Lynne Kiesling
Cory Doctorow at Boing Boing highlights the Supreme Court’s copyright decision in Kirtsaeng v. John Wiley & Sons. Briefly, Wiley wanted the court to enforce copyright in a way that restricts the flow of book purchases across geographic regions (i.e., limiting the ability to buy cheaper versions elsewhere online).
Clearly Wiley was attempting second-degree price discrimination, and the Internet makes arbitrage prevention nearly impossible, so this case is a good illustration of how price discrimination can fall apart.
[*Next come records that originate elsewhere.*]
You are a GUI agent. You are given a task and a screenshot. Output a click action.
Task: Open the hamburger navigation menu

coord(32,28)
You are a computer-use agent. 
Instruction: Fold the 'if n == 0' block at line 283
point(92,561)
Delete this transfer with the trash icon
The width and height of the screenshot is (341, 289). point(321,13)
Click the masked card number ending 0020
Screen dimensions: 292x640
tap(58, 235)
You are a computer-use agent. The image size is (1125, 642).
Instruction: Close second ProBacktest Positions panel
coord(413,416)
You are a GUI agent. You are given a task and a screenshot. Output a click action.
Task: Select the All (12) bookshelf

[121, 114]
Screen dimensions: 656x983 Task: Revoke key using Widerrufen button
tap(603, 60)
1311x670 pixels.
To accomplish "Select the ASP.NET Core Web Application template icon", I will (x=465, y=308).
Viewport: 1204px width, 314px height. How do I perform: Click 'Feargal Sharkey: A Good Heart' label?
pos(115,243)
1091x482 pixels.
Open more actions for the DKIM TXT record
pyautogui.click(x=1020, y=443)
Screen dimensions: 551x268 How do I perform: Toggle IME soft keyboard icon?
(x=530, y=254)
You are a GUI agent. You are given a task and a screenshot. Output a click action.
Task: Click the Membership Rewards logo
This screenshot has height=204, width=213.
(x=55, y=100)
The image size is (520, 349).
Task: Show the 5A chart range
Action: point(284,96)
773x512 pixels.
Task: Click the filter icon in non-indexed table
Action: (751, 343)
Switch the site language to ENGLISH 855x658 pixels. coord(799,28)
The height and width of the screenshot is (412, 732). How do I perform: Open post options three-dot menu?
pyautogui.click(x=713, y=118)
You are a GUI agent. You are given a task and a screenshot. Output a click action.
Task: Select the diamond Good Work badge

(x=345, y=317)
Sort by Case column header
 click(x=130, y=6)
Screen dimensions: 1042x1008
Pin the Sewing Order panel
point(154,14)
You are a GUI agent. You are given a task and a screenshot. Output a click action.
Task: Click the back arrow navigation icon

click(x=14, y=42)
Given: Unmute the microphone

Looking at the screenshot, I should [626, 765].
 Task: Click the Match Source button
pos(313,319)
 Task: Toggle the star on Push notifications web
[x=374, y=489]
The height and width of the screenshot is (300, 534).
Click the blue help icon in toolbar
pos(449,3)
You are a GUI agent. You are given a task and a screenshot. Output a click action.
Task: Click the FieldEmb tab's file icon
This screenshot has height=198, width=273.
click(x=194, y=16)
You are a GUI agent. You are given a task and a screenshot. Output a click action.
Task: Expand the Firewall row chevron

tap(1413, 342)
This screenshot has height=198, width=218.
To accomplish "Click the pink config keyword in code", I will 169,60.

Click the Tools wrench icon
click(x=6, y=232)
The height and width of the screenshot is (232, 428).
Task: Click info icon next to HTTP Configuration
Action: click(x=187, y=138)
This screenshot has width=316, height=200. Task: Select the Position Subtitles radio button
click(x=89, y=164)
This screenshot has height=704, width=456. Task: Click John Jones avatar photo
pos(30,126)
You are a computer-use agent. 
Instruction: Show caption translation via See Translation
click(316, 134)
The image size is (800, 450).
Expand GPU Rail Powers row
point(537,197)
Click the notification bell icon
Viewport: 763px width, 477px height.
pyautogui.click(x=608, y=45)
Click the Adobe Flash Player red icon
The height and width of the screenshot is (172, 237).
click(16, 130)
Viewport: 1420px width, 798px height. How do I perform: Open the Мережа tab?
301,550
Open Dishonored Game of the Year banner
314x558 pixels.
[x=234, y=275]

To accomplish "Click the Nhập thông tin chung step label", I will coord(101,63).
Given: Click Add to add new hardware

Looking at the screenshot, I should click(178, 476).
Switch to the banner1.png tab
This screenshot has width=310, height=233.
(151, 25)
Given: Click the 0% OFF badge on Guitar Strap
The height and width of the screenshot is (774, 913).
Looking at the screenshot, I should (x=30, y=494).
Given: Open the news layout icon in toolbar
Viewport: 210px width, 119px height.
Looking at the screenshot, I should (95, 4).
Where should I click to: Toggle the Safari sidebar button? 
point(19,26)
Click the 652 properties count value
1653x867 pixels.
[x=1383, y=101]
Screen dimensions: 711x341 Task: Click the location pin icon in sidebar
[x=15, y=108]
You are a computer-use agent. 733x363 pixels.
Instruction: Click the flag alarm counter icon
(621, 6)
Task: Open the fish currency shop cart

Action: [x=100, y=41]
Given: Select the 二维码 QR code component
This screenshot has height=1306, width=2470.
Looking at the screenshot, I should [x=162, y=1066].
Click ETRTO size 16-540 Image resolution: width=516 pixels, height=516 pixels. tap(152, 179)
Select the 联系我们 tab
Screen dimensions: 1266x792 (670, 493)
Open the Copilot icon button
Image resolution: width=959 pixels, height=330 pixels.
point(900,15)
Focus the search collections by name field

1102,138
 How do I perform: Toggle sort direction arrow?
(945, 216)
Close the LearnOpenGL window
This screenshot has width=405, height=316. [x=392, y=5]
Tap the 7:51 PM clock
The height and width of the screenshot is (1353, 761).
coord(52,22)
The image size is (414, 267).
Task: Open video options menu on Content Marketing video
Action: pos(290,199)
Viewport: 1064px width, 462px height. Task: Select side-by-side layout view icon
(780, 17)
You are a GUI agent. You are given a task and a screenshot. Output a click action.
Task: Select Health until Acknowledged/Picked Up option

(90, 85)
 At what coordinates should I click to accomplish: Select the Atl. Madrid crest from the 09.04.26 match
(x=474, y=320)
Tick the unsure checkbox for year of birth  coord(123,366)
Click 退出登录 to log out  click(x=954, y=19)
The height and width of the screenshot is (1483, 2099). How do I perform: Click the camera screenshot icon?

But I’m more interested in the fact that the defense was attempting to use a “but … but we can’t make money if they can buy cheaper versions from other regions!” argument to get the court to expand the copyright breadth. The ruling’s smack-down of that line of argument is beautiful:
Third, Wiley and the dissent claim that a nongeographical interpretation will make it difficult, perhaps impossible, for publishers (and other copyright holders) to divide foreign and domestic markets. We concede that is so. A publisher may find it more difficult to charge different prices for the same book in different geographic markets. But we do not see how these facts help Wiley, for we can find no basic principle of copyright law that suggests that publishers are especially entitled to such rights.
You may enter an industry and build up your business, but you are not entitled to having that business remain profitable ad infinitum. You have to work harder to avoid becoming the destruction in creative destruction. And if you do that, and consumers benefit from it, you’ll profit too. Funny how that works.